- _Exercise task_
Put every line of the records below into a numbered list, leaving out blank lines and pictures.

- _Supplied data_
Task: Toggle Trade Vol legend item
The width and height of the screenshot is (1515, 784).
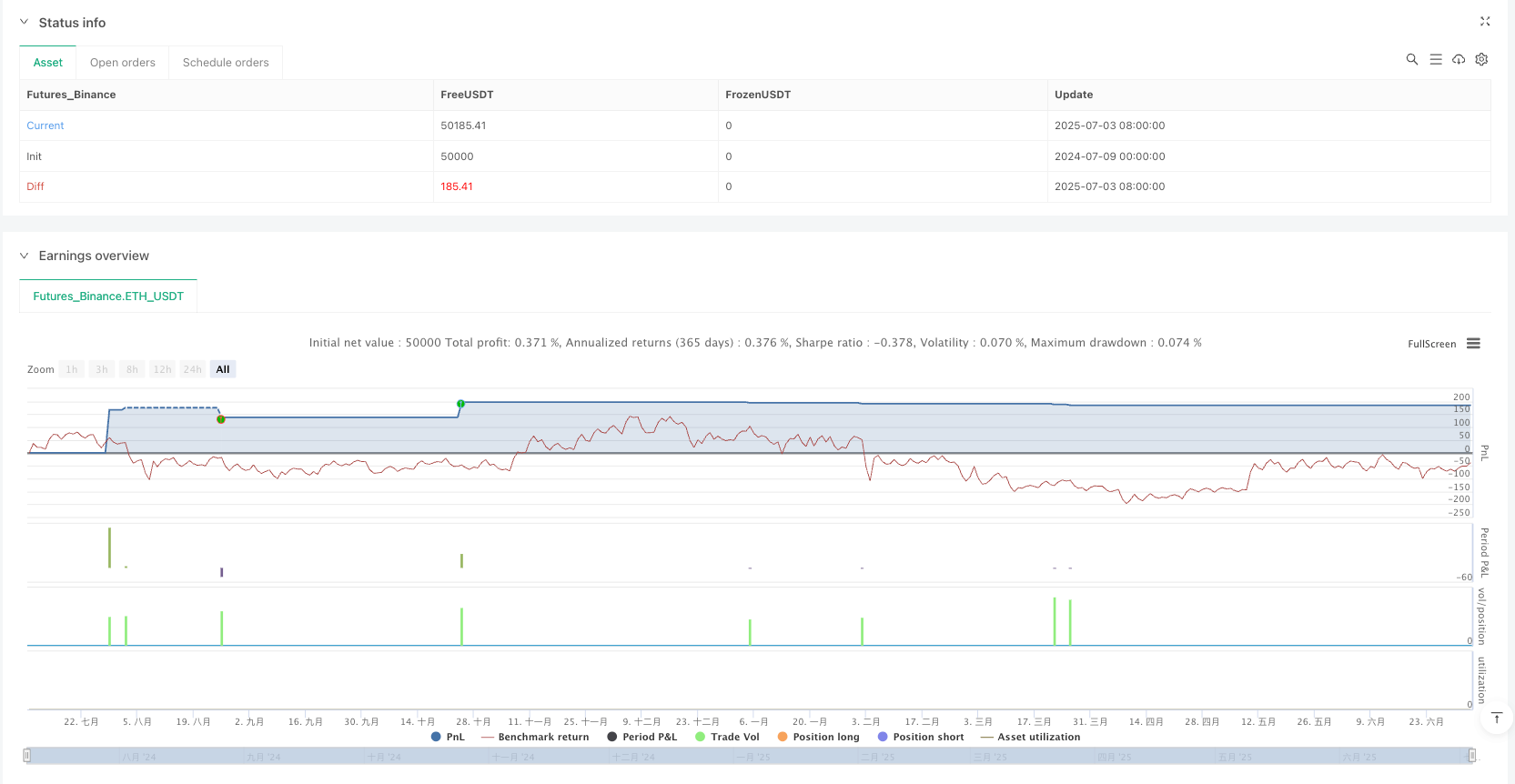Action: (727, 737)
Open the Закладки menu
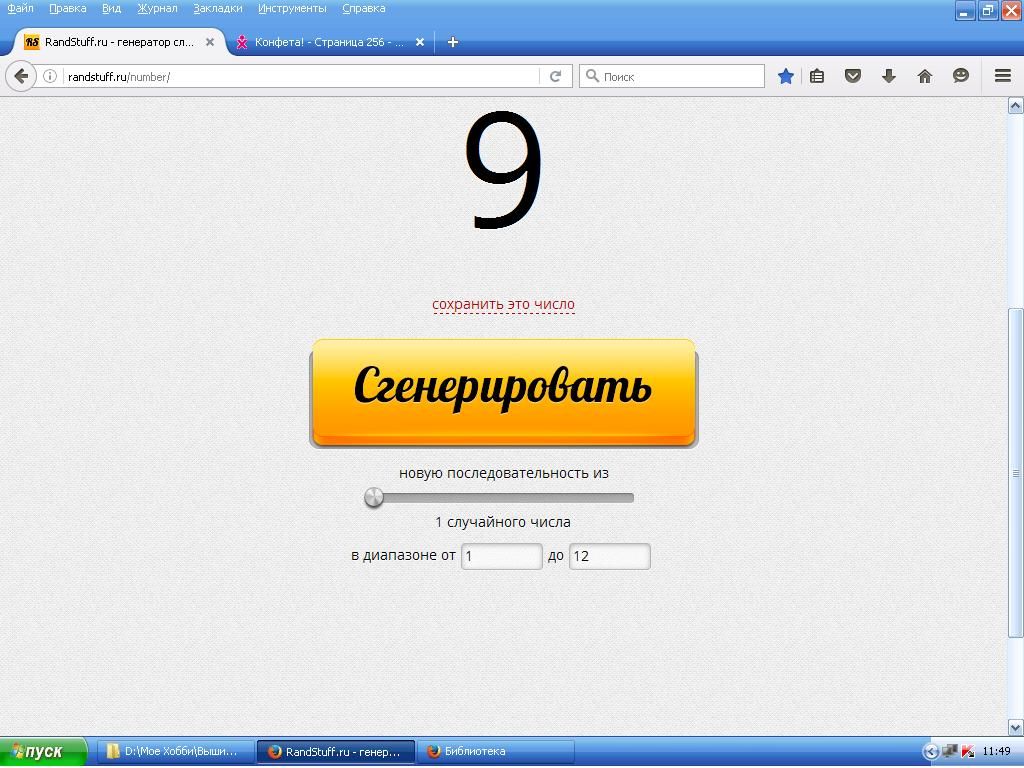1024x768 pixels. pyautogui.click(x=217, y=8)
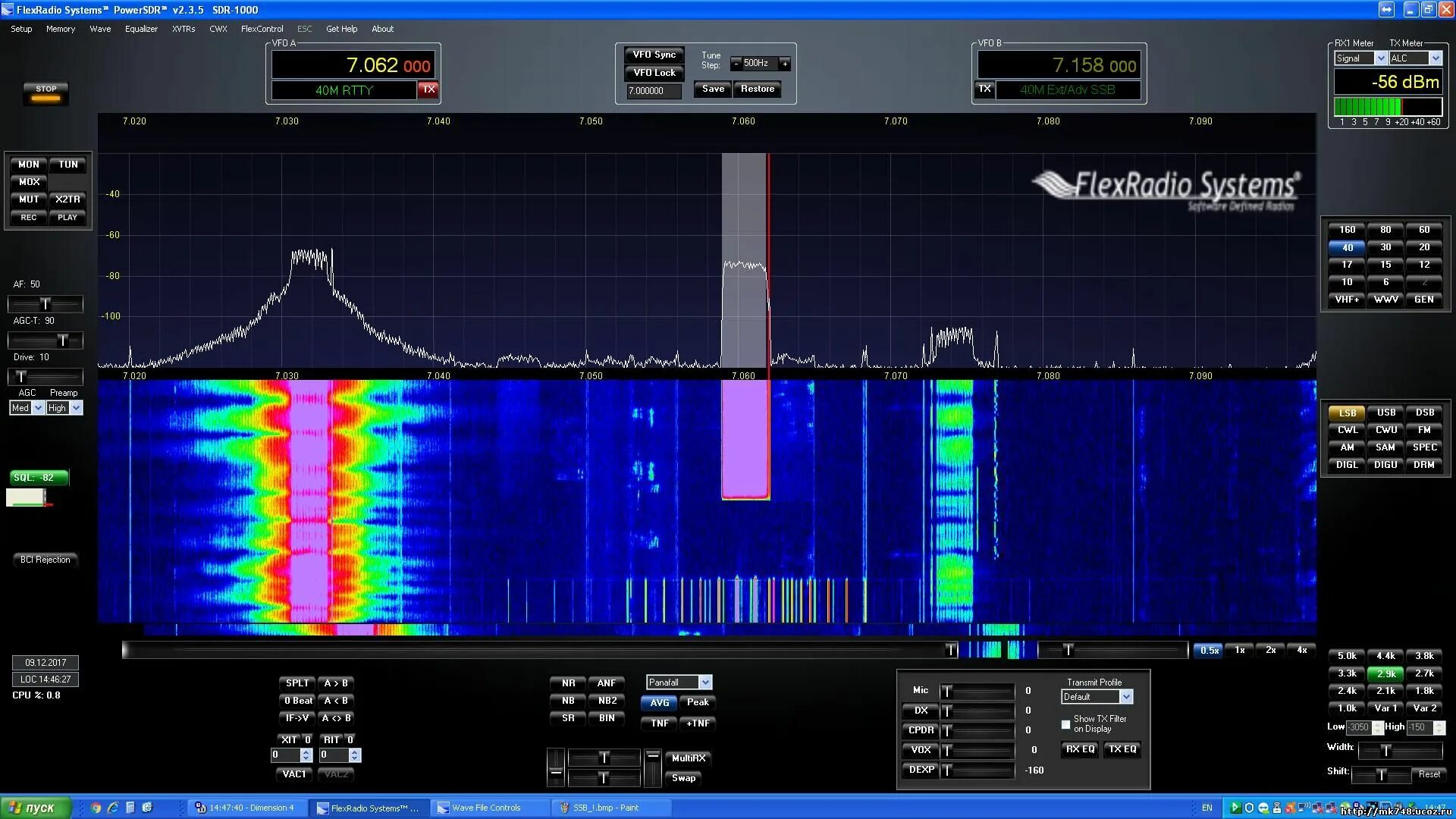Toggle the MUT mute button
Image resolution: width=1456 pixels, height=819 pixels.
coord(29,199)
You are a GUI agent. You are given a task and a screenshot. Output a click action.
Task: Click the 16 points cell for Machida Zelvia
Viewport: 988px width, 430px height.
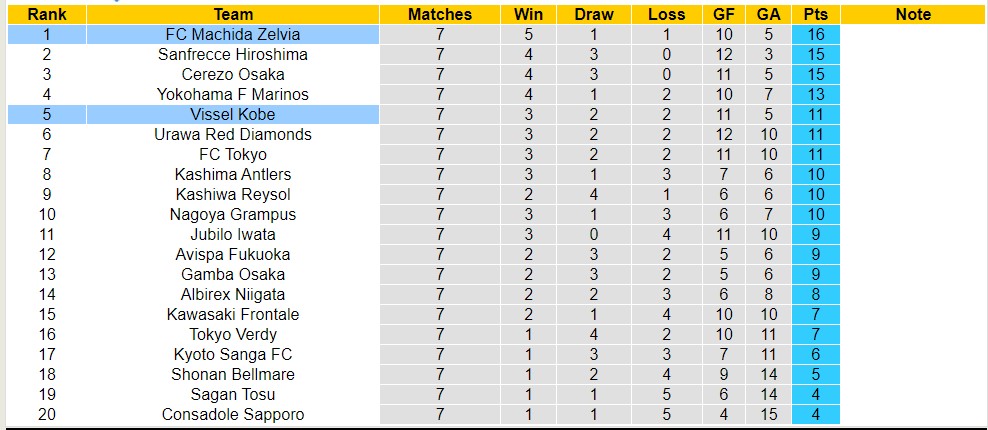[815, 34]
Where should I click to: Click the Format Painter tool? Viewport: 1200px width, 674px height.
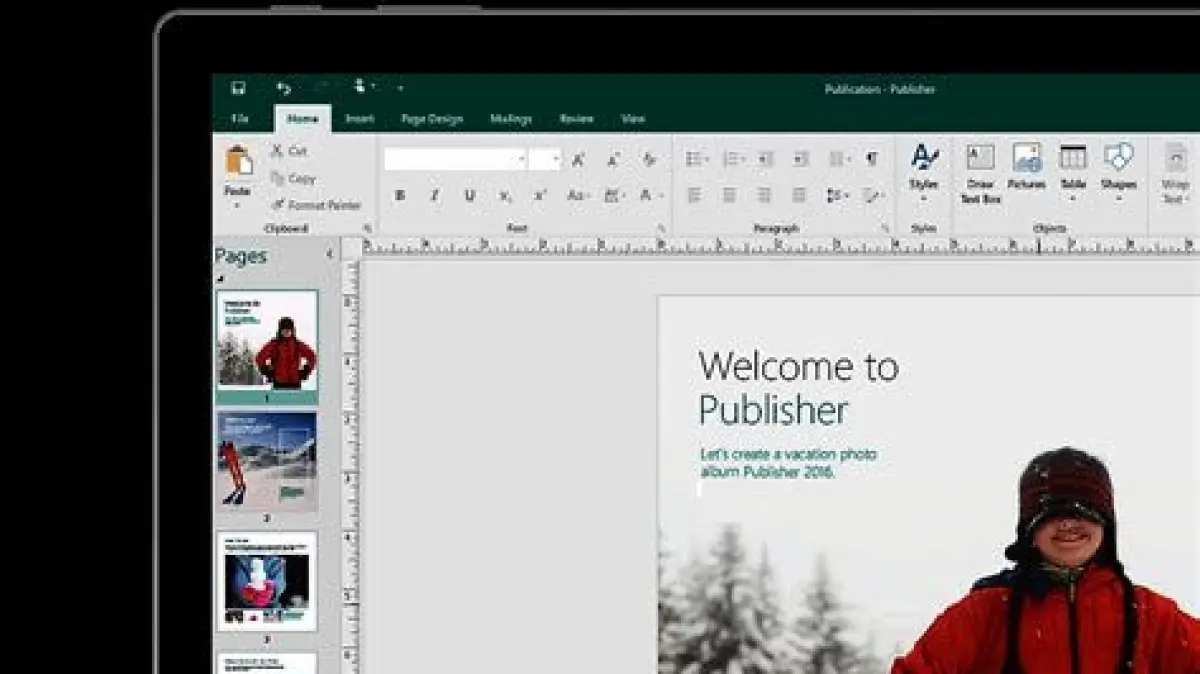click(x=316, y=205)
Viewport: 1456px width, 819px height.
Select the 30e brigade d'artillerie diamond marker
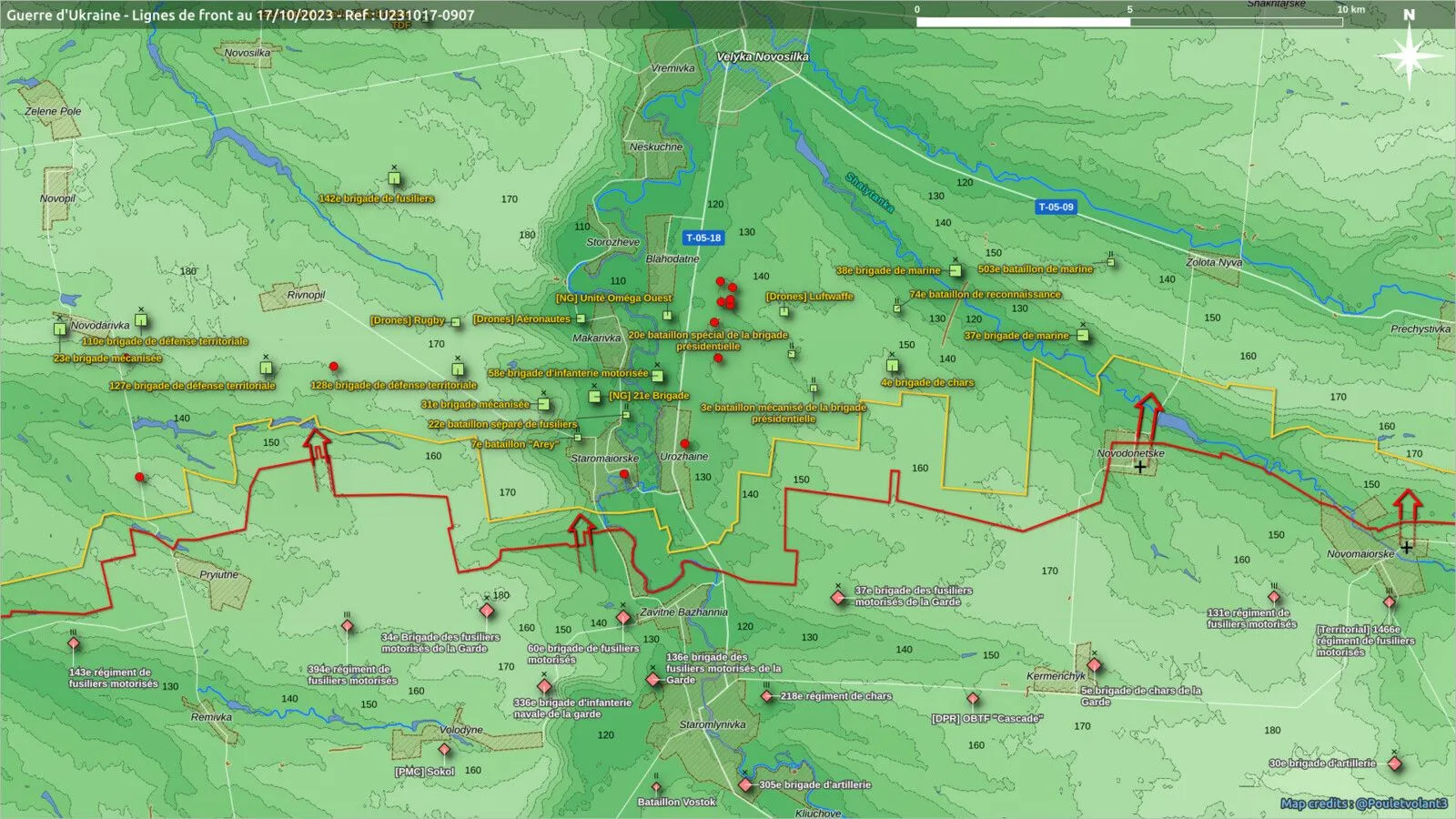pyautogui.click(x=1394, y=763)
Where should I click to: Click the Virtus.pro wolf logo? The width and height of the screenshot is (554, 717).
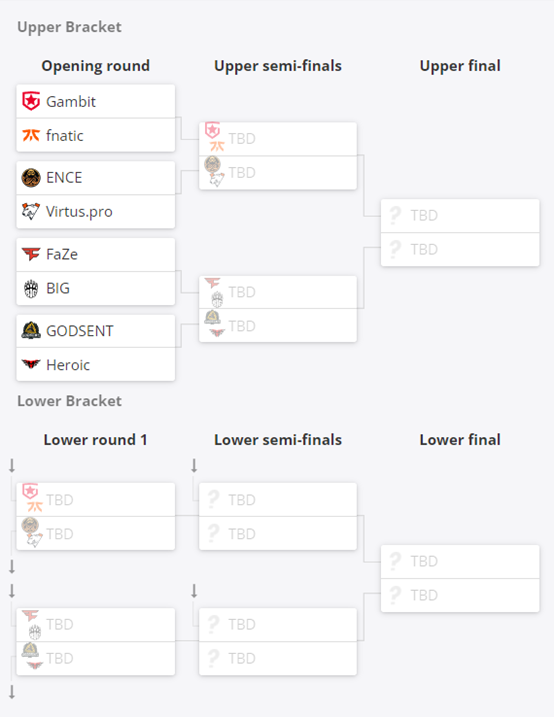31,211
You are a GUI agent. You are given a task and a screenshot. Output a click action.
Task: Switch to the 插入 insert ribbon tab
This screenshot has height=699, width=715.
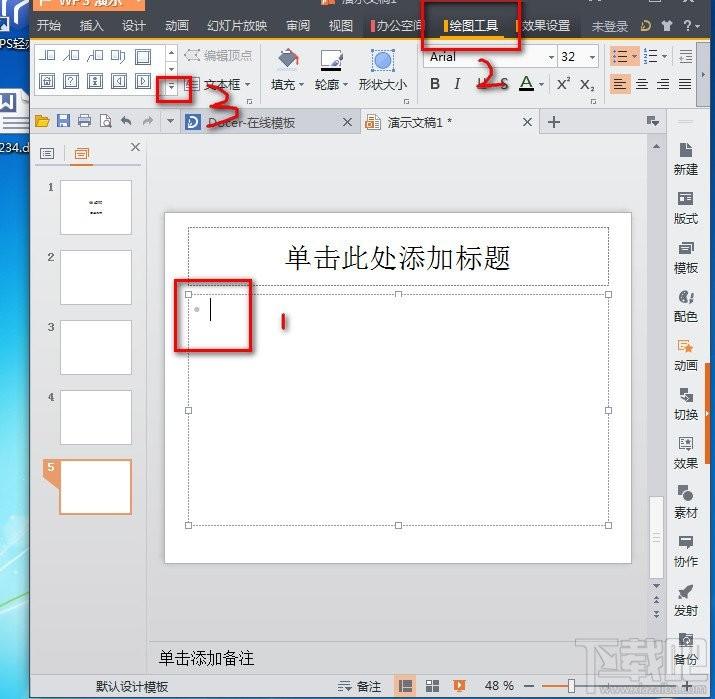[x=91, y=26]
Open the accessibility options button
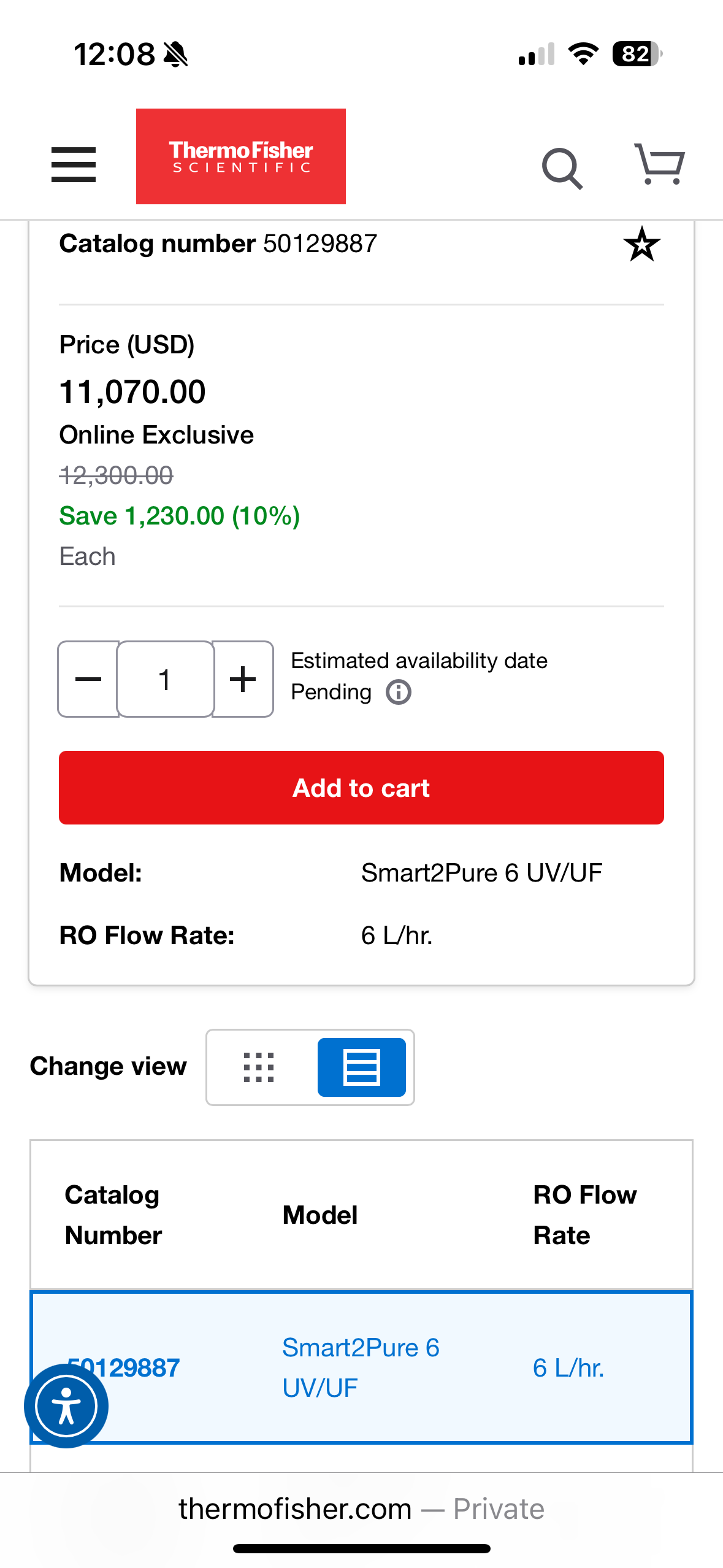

- _Solution_
1. Task: Toggle Trade Vol legend item
2. The width and height of the screenshot is (1515, 784).
3. Action: (727, 737)
4. Open the Закладки menu
5. 1024x768 pixels. pyautogui.click(x=217, y=8)
6. Toggle the MUT mute button
7. Image resolution: width=1456 pixels, height=819 pixels.
8. coord(29,199)
9. You are a GUI agent. You are given a task and a screenshot. Output a click action.
10. Task: Click the 16 points cell for Machida Zelvia
11. Viewport: 988px width, 430px height.
12. [815, 34]
13. Where should I click to: Click the Format Painter tool? Viewport: 1200px width, 674px height.
14. click(x=316, y=205)
15. Viewport: 1456px width, 819px height.
16. Select the 30e brigade d'artillerie diamond marker
17. pyautogui.click(x=1394, y=763)
18. Where should I click to: Click the Virtus.pro wolf logo? The width and height of the screenshot is (554, 717).
19. 31,211
20. You are a GUI agent. You are given a task and a screenshot. Output a click action.
21. Task: Switch to the 插入 insert ribbon tab
22. This screenshot has height=699, width=715.
23. [x=91, y=26]
24. Open the accessibility options button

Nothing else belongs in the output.